(Data pulled from a collection)
---

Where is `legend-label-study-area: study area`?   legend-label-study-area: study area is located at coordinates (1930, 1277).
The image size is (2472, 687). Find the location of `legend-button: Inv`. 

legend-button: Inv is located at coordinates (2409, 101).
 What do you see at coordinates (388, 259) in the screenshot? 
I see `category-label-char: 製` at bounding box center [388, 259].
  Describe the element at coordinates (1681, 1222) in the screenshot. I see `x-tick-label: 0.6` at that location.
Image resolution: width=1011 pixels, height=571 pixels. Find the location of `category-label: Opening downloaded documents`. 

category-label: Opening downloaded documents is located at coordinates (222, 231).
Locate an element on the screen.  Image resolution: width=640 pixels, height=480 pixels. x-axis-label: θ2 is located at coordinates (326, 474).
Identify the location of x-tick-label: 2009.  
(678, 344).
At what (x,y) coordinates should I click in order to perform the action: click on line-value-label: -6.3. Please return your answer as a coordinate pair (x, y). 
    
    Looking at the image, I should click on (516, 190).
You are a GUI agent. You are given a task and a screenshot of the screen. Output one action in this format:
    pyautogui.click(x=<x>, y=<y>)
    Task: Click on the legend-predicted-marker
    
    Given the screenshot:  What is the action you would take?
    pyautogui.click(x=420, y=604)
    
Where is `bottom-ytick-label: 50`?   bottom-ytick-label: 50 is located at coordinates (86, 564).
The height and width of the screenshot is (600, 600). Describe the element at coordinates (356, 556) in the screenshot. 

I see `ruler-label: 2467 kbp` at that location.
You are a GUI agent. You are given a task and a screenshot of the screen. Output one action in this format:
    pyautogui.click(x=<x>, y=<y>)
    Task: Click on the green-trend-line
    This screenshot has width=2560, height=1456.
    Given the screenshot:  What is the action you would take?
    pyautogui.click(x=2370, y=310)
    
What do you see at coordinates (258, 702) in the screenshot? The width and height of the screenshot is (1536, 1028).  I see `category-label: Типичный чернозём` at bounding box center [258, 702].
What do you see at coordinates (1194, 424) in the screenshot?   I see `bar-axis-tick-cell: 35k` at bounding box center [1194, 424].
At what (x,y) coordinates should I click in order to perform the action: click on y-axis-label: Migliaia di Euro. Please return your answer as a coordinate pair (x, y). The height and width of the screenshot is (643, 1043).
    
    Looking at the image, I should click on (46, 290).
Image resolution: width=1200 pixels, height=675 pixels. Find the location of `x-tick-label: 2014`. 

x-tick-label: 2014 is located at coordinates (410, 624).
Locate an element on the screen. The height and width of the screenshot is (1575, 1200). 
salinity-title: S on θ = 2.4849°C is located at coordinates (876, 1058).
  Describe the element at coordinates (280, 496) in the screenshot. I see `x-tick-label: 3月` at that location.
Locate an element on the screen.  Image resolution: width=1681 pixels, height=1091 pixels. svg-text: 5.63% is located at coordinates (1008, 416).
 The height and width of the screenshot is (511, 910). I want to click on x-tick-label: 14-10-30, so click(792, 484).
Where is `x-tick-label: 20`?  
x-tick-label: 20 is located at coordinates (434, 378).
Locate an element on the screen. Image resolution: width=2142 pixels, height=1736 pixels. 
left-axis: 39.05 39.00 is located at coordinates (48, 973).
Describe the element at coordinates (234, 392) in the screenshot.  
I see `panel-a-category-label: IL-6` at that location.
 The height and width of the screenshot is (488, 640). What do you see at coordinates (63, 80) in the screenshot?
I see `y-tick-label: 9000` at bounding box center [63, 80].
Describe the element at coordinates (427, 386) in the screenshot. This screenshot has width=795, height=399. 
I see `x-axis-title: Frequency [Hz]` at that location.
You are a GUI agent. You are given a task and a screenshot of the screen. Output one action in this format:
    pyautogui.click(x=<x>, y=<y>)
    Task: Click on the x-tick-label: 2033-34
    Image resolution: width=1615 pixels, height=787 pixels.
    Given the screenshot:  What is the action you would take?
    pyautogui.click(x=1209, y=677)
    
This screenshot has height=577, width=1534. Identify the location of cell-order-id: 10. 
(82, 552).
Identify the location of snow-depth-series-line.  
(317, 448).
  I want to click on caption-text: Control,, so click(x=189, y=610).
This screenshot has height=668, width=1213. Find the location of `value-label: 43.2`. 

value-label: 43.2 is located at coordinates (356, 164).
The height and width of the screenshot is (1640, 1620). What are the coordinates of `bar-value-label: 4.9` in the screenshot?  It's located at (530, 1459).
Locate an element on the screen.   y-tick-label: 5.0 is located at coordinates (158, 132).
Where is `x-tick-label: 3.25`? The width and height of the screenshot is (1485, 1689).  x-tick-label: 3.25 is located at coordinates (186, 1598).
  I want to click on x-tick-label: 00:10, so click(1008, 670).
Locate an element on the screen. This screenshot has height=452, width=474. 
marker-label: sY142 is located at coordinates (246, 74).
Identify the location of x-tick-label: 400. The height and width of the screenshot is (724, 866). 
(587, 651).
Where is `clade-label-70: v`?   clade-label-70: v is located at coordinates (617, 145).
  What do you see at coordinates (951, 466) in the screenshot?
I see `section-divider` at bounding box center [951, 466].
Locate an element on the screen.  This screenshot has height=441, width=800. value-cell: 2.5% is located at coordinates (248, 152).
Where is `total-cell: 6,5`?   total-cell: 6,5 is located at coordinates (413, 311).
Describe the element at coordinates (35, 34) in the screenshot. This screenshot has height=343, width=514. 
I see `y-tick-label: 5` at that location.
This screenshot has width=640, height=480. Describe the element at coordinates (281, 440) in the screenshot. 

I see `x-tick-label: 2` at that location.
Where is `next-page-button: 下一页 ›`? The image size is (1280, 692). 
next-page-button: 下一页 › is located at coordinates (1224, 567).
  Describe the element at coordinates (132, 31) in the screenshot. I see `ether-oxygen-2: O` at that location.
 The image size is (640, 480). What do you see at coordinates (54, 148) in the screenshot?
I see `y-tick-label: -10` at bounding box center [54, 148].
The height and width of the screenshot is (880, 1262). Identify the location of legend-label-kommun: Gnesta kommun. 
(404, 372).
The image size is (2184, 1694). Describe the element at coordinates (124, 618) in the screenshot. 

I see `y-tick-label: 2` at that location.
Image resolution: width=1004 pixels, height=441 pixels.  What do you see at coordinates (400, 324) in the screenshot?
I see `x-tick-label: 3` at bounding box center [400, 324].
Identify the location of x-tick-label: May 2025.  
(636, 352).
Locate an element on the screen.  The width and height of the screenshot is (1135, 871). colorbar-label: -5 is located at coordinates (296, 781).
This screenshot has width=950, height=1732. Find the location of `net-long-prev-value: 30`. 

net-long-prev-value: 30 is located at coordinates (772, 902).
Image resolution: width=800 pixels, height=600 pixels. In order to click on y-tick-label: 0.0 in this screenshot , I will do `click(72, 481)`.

---

* [DESCRIPTION OF THE TASK]: Write out all of the lines above again, word for word.

* [WRITTEN ANSWER]:
Where is `legend-label-study-area: study area`?   legend-label-study-area: study area is located at coordinates (1930, 1277).
The image size is (2472, 687). Find the location of `legend-button: Inv`. 

legend-button: Inv is located at coordinates (2409, 101).
 What do you see at coordinates (388, 259) in the screenshot? 
I see `category-label-char: 製` at bounding box center [388, 259].
  Describe the element at coordinates (1681, 1222) in the screenshot. I see `x-tick-label: 0.6` at that location.
Image resolution: width=1011 pixels, height=571 pixels. Find the location of `category-label: Opening downloaded documents`. 

category-label: Opening downloaded documents is located at coordinates (222, 231).
Locate an element on the screen.  Image resolution: width=640 pixels, height=480 pixels. x-axis-label: θ2 is located at coordinates (326, 474).
Identify the location of x-tick-label: 2009.  
(678, 344).
At what (x,y) coordinates should I click in order to perform the action: click on line-value-label: -6.3. Please return your answer as a coordinate pair (x, y). 
    
    Looking at the image, I should click on (516, 190).
You are a GUI agent. You are given a task and a screenshot of the screen. Output one action in this format:
    pyautogui.click(x=<x>, y=<y>)
    Task: Click on the legend-predicted-marker
    
    Given the screenshot:  What is the action you would take?
    pyautogui.click(x=420, y=604)
    
Where is `bottom-ytick-label: 50`?   bottom-ytick-label: 50 is located at coordinates (86, 564).
The height and width of the screenshot is (600, 600). Describe the element at coordinates (356, 556) in the screenshot. 

I see `ruler-label: 2467 kbp` at that location.
You are a GUI agent. You are given a task and a screenshot of the screen. Output one action in this format:
    pyautogui.click(x=<x>, y=<y>)
    Task: Click on the green-trend-line
    This screenshot has width=2560, height=1456.
    Given the screenshot:  What is the action you would take?
    pyautogui.click(x=2370, y=310)
    
What do you see at coordinates (258, 702) in the screenshot? The width and height of the screenshot is (1536, 1028).  I see `category-label: Типичный чернозём` at bounding box center [258, 702].
What do you see at coordinates (1194, 424) in the screenshot?   I see `bar-axis-tick-cell: 35k` at bounding box center [1194, 424].
At what (x,y) coordinates should I click in order to perform the action: click on y-axis-label: Migliaia di Euro. Please return your answer as a coordinate pair (x, y). The height and width of the screenshot is (643, 1043).
    
    Looking at the image, I should click on (46, 290).
Image resolution: width=1200 pixels, height=675 pixels. Find the location of `x-tick-label: 2014`. 

x-tick-label: 2014 is located at coordinates (410, 624).
Locate an element on the screen. The height and width of the screenshot is (1575, 1200). 
salinity-title: S on θ = 2.4849°C is located at coordinates (876, 1058).
  Describe the element at coordinates (280, 496) in the screenshot. I see `x-tick-label: 3月` at that location.
Locate an element on the screen.  Image resolution: width=1681 pixels, height=1091 pixels. svg-text: 5.63% is located at coordinates (1008, 416).
 The height and width of the screenshot is (511, 910). I want to click on x-tick-label: 14-10-30, so click(792, 484).
Where is `x-tick-label: 20`?  
x-tick-label: 20 is located at coordinates (434, 378).
Locate an element on the screen. Image resolution: width=2142 pixels, height=1736 pixels. 
left-axis: 39.05 39.00 is located at coordinates (48, 973).
Describe the element at coordinates (234, 392) in the screenshot.  
I see `panel-a-category-label: IL-6` at that location.
 The height and width of the screenshot is (488, 640). What do you see at coordinates (63, 80) in the screenshot?
I see `y-tick-label: 9000` at bounding box center [63, 80].
Describe the element at coordinates (427, 386) in the screenshot. This screenshot has width=795, height=399. 
I see `x-axis-title: Frequency [Hz]` at that location.
You are a GUI agent. You are given a task and a screenshot of the screen. Output one action in this format:
    pyautogui.click(x=<x>, y=<y>)
    Task: Click on the x-tick-label: 2033-34
    Image resolution: width=1615 pixels, height=787 pixels.
    Given the screenshot:  What is the action you would take?
    pyautogui.click(x=1209, y=677)
    
This screenshot has height=577, width=1534. Identify the location of cell-order-id: 10. 
(82, 552).
Identify the location of snow-depth-series-line.  
(317, 448).
  I want to click on caption-text: Control,, so click(x=189, y=610).
This screenshot has height=668, width=1213. Find the location of `value-label: 43.2`. 

value-label: 43.2 is located at coordinates (356, 164).
The height and width of the screenshot is (1640, 1620). What are the coordinates of `bar-value-label: 4.9` in the screenshot?  It's located at (530, 1459).
Locate an element on the screen.   y-tick-label: 5.0 is located at coordinates (158, 132).
Where is `x-tick-label: 3.25`? The width and height of the screenshot is (1485, 1689).  x-tick-label: 3.25 is located at coordinates (186, 1598).
  I want to click on x-tick-label: 00:10, so click(1008, 670).
Locate an element on the screen. This screenshot has height=452, width=474. 
marker-label: sY142 is located at coordinates (246, 74).
Identify the location of x-tick-label: 400. The height and width of the screenshot is (724, 866). 
(587, 651).
Where is `clade-label-70: v`?   clade-label-70: v is located at coordinates (617, 145).
  What do you see at coordinates (951, 466) in the screenshot?
I see `section-divider` at bounding box center [951, 466].
Locate an element on the screen.  This screenshot has height=441, width=800. value-cell: 2.5% is located at coordinates (248, 152).
Where is `total-cell: 6,5`?   total-cell: 6,5 is located at coordinates (413, 311).
Describe the element at coordinates (35, 34) in the screenshot. This screenshot has height=343, width=514. 
I see `y-tick-label: 5` at that location.
This screenshot has width=640, height=480. Describe the element at coordinates (281, 440) in the screenshot. 

I see `x-tick-label: 2` at that location.
Where is `next-page-button: 下一页 ›`? The image size is (1280, 692). 
next-page-button: 下一页 › is located at coordinates (1224, 567).
  Describe the element at coordinates (132, 31) in the screenshot. I see `ether-oxygen-2: O` at that location.
 The image size is (640, 480). What do you see at coordinates (54, 148) in the screenshot?
I see `y-tick-label: -10` at bounding box center [54, 148].
The height and width of the screenshot is (880, 1262). Identify the location of legend-label-kommun: Gnesta kommun. 
(404, 372).
The image size is (2184, 1694). Describe the element at coordinates (124, 618) in the screenshot. 

I see `y-tick-label: 2` at that location.
Image resolution: width=1004 pixels, height=441 pixels.  What do you see at coordinates (400, 324) in the screenshot?
I see `x-tick-label: 3` at bounding box center [400, 324].
Identify the location of x-tick-label: May 2025.  
(636, 352).
Locate an element on the screen.  The width and height of the screenshot is (1135, 871). colorbar-label: -5 is located at coordinates (296, 781).
This screenshot has width=950, height=1732. Find the location of `net-long-prev-value: 30`. 

net-long-prev-value: 30 is located at coordinates (772, 902).
Image resolution: width=800 pixels, height=600 pixels. In order to click on y-tick-label: 0.0 in this screenshot , I will do `click(72, 481)`.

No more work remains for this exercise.